Sem em Cristina Branco há nuvens, pedrarias, sereias, mágoas de água, em
Mafalda Arnauth há poços, redemoinhos, bruxas, ventanias, feridas fundas. Na
sua voz ecoam Amália, Alfama, olhos negros, vielas, coisas escuras que não
podem ser ditas.
Repasto no final
Mafalda,
acompanhada por Paulo Valentim à guitarra, José António Mendes à viola e Paulo
Paz no baixo, cantou, entre outros, “Fado sem fim”, “Fadista louco”, “Alfama”,
“Fado antigo”, “No teu poema”… E, para felicidade de todos, de Amália, “Foi
Deus” e, já no “encore”, “Estranha forma de vida”.
Ela
não gosta, e faz bem, de comparações.
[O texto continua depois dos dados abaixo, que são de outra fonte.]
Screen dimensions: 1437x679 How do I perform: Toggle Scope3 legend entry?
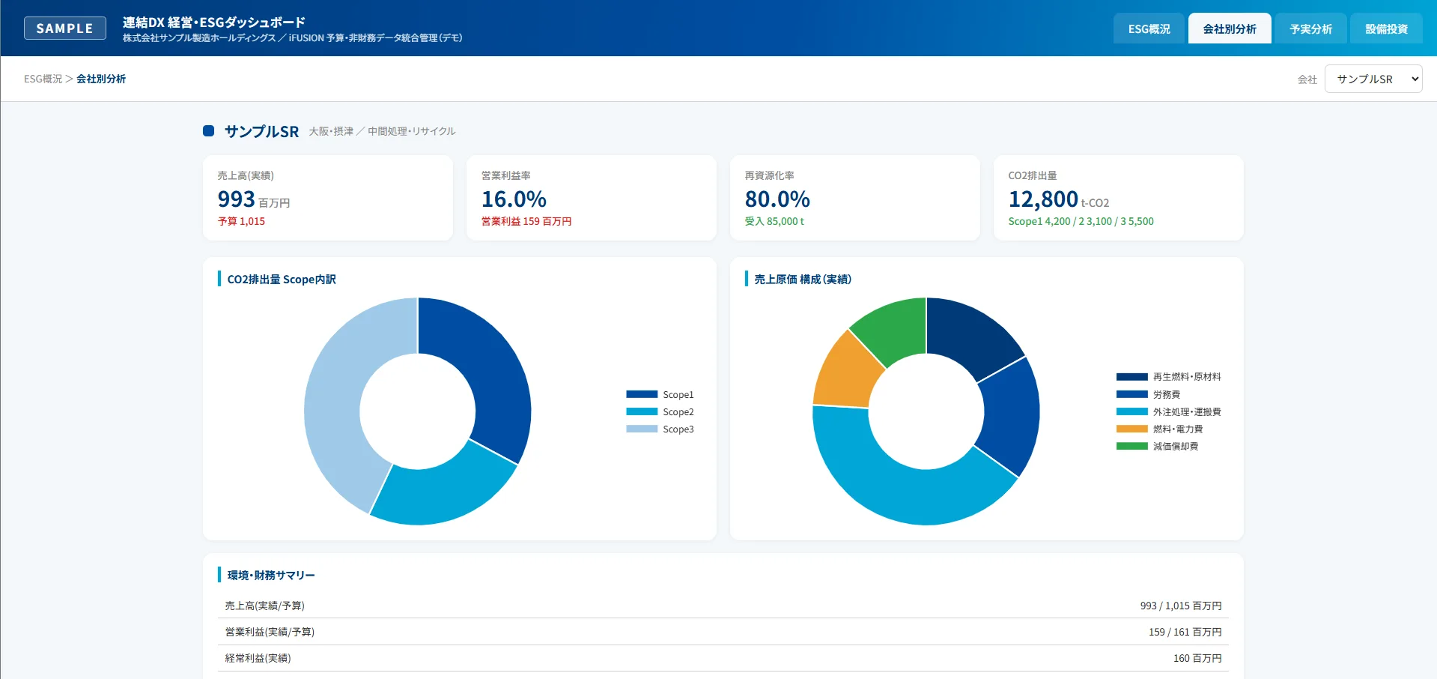click(x=660, y=429)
Mas Amália, lá onde está agora, mesmo que
a contragosto (também ela não gostava de comparações…), terá decerto acenado
com a alma a dizer que sim. Quem contribuiu para a felicidade, tanto de
Cristina Branco como de Mafalda Arnauth, e das respetivas comitivas (e, já
agora, da nossa…), foi a senhora Sofia Forsi que, em sua casa, mesmo por baixo
de uma antiga filial do Partido Comunista, fez questão de confecionar e
oferecer o melhor da cozinha e hospitalidade toscanas. Ambas imensas. Os
estômagos já pediam clemência e gritavam: “Basta!” Ou melhor: “Pasta”!